Best: 0.725469 using {'logisticregression__C': 10}
0.723603 with: {'logisticregression__C': 0.1}
0.724318 with: {'logisticregression__C': 1}
0.725469 with: {'logisticregression__C': 10}
Accuracy score is: 0.7612244897959184
Precision score is: 0.7824324324324324
Recall score is: 0.8880368098159509
F1 score is: 0.8318965517241379
We can judging the importance of different metrics by its weight in logistic regression model. According to the bar plot, alchol, residual sugar, volatile acidity and density play a more important role than other metrics in judging the quality of white wine.
Random Forest
Random forest algorithm is a better way in dealing with data with many outliers. It also prevent the overfitting problem by aggregating many decision trees to give optimal model. Since it uses decision tree as based algorithm, there is no need to normalize the data. By using sklearn.model_selection.GridSearchCV
to search best parameter, we build a random forest model which achieve 0.836 in accuracy score and 0.877 in f1 score.

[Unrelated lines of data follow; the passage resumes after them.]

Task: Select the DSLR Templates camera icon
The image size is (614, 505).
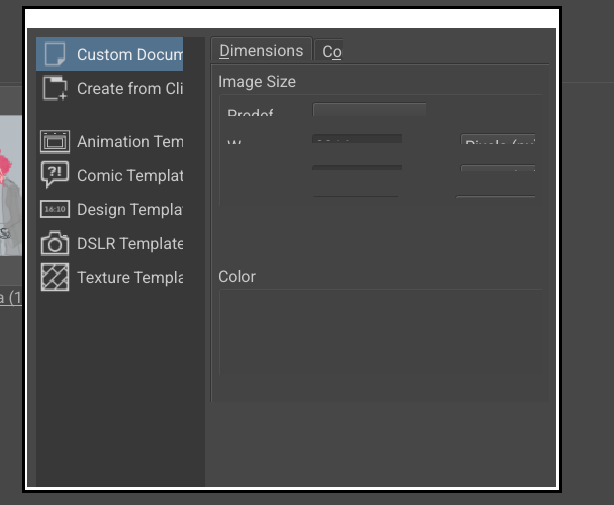Action: (55, 243)
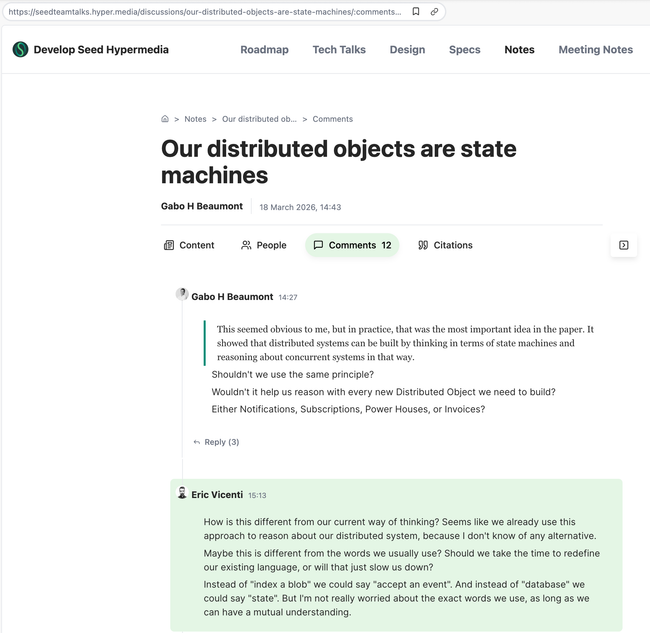Click the home icon in the breadcrumbs

[x=165, y=119]

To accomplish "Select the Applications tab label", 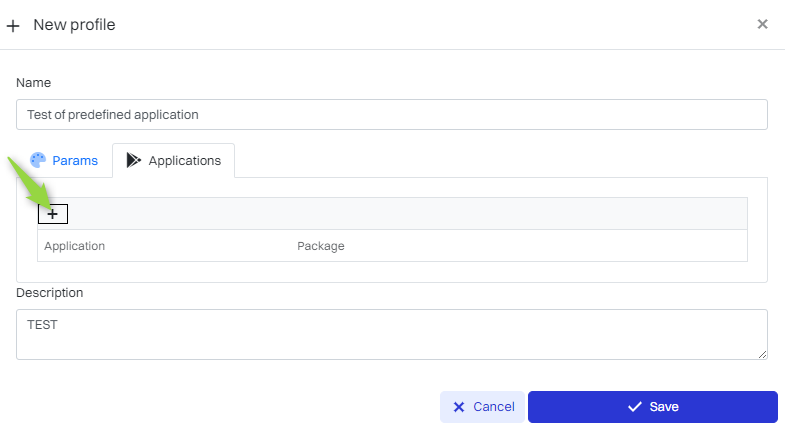I will click(x=184, y=160).
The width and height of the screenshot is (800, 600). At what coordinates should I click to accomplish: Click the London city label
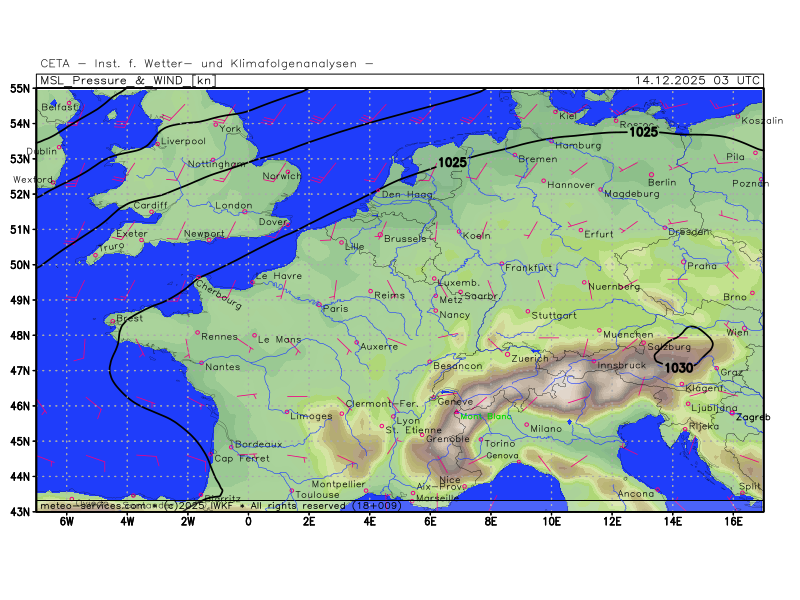(x=233, y=206)
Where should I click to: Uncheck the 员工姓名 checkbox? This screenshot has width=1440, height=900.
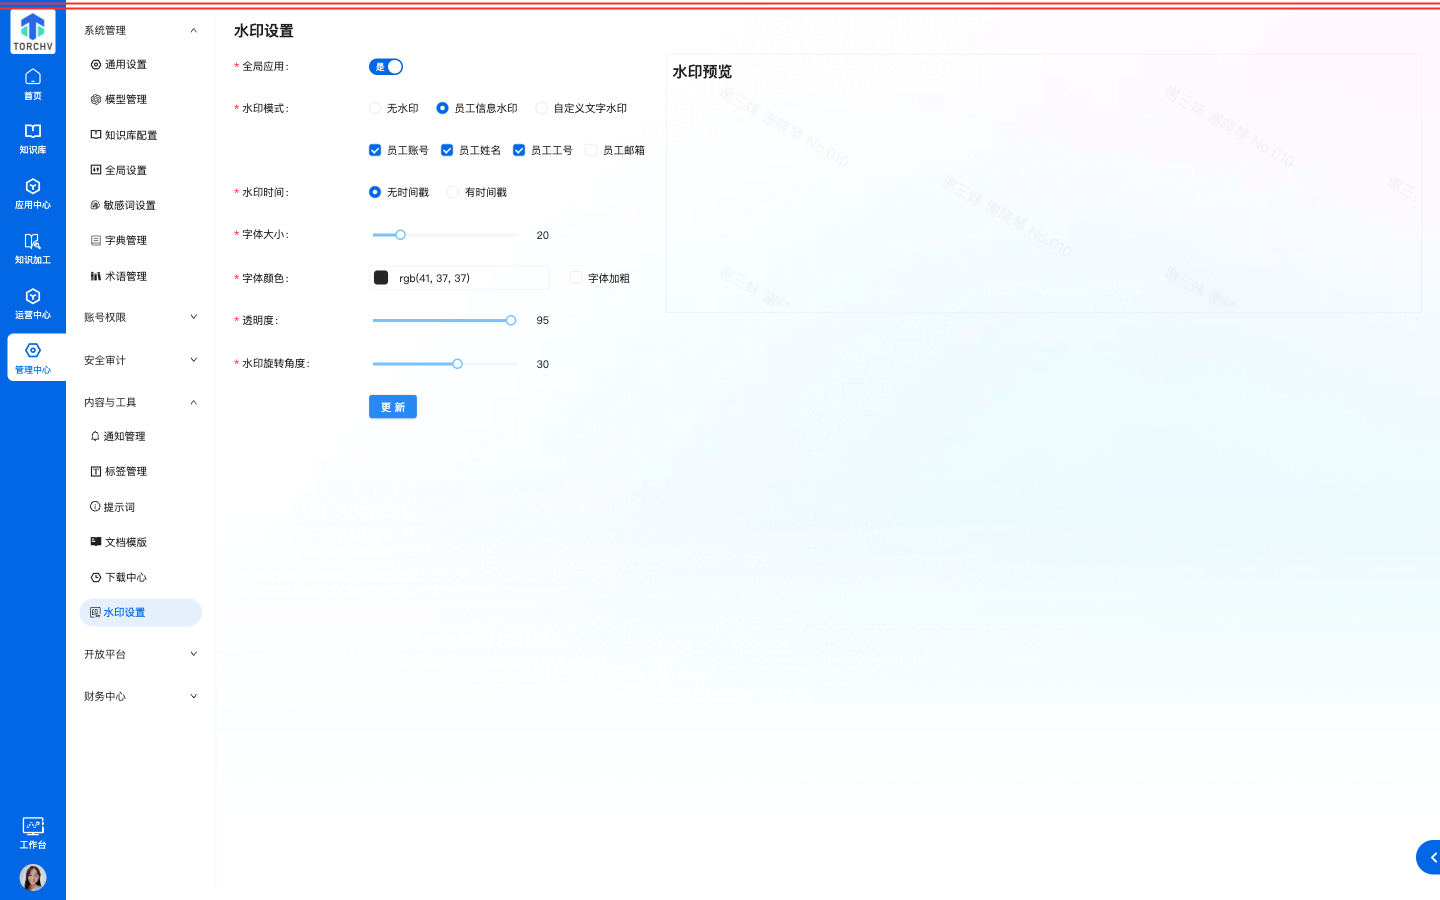click(x=448, y=150)
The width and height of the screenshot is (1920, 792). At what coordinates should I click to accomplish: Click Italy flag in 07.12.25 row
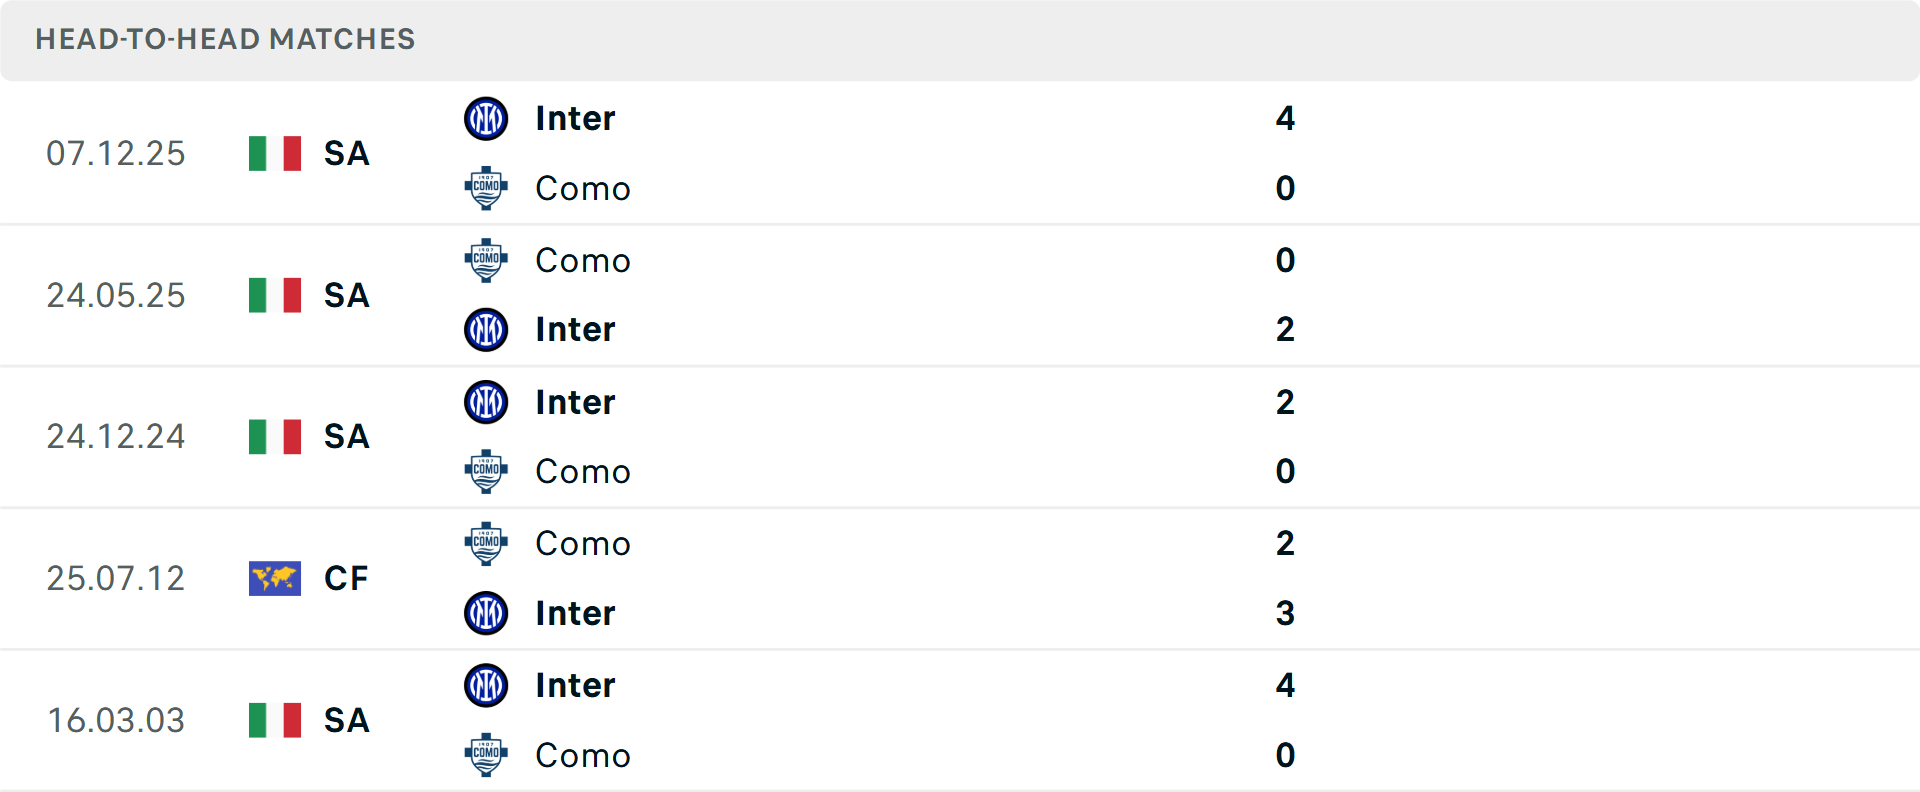(x=275, y=154)
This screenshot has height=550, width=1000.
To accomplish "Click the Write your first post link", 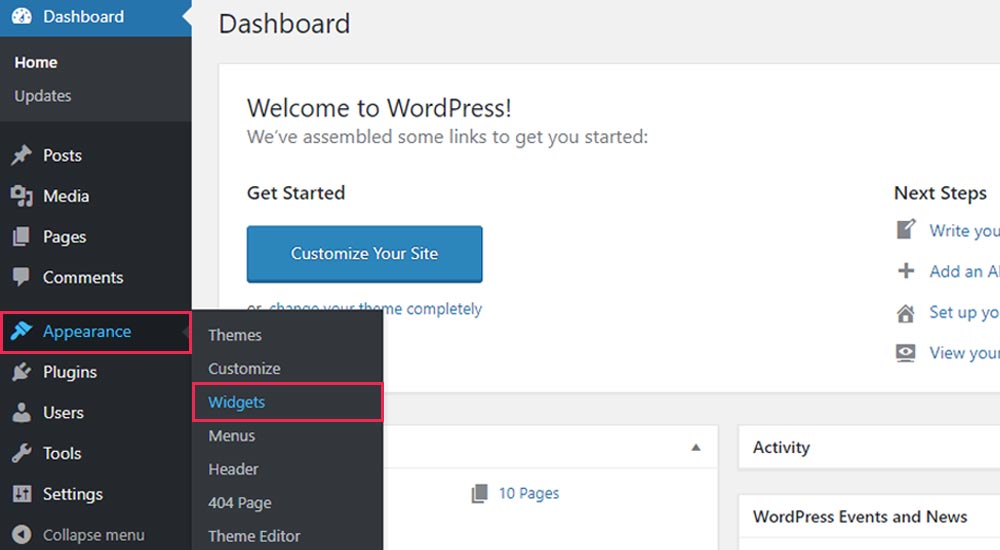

Best: 0.861909 using {'criterion': 'gini', 'n_estimators': 300}
0.856439 with: {'criterion': 'gini', 'n_estimators': 100}
0.859427 with: {'criterion': 'gini', 'n_estimators': 200}
0.861909 with: {'criterion': 'gini', 'n_estimators': 300}
0.859657 with: {'criterion': 'gini', 'n_estimators': 400}
0.856118 with: {'criterion': 'entropy', 'n_estimators': 100}
0.858843 with: {'criterion': 'entropy', 'n_estimators': 200}
0.857771 with: {'criterion': 'entropy', 'n_estimators': 300}
0.860638 with: {'criterion': 'entropy', 'n_estimators': 400}
[[246 82]
[ 78 574]]
0.8367346938775511
0.875
0.8803680981595092
0.8776758409785932
Sklearn library can estimate feature importance in decision tree-based algorithms by calculating difference of Gini index made by each node. In this model, the top4 most important metrics are alcohol, volatile acidity, density and free sulfur dioxide.
Conclusion
According to the correlation measurement made by MIC and Pearson correlation coefficient and feature importance in LR and Random forest model, alcohol is the most important metric in evaluating the quality of white wine. Generally, the higher the alcohol content, the better the quality of the wine. Some other important metrics include density, volatile acidity and residual sugar.